Stated exercise:
Copy out the material from the line containing "This screenshot has width=888, height=824." through the line containing "[x=154, y=290]", word for word.
=== Provided entries ===
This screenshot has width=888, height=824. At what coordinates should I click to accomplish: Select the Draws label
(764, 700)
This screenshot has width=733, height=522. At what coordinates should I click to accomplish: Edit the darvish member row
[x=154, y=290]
===
=== Provided entries ===
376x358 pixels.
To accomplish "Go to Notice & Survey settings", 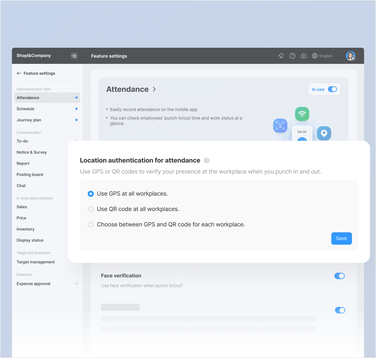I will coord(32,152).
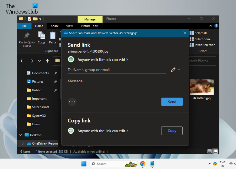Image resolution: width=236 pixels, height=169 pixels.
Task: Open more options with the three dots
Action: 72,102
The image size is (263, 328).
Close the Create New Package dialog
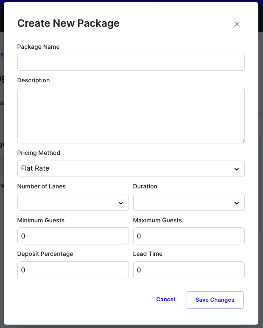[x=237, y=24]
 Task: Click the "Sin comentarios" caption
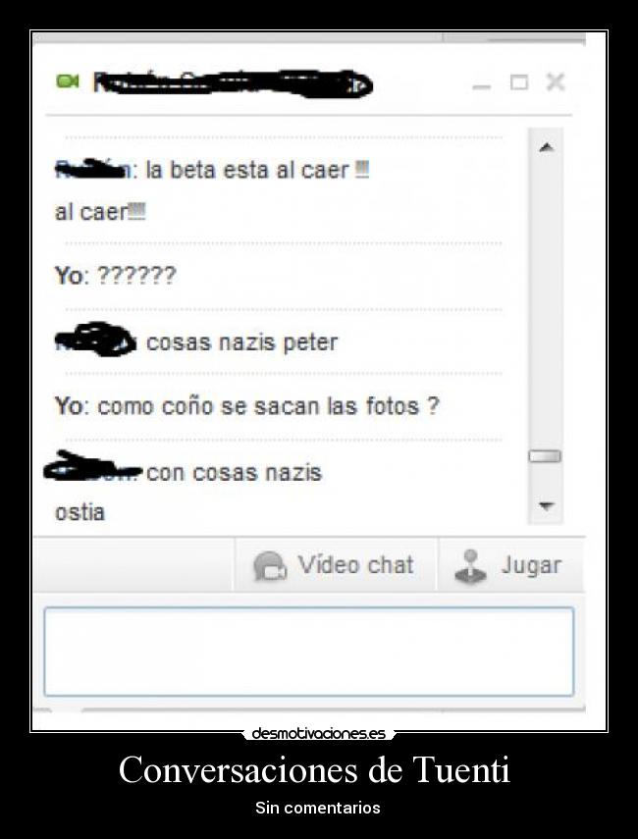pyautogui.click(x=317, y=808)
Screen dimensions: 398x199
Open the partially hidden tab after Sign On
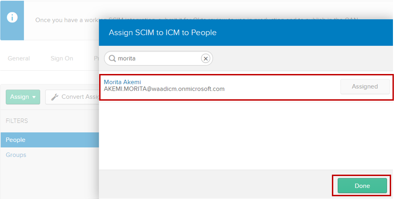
===
Solution for this exercise:
This screenshot has width=888, height=824. At what coordinates should I click to accomplish: Select the Draws label
(764, 700)
This screenshot has width=733, height=522. At what coordinates should I click to accomplish: Edit the darvish member row
[x=154, y=290]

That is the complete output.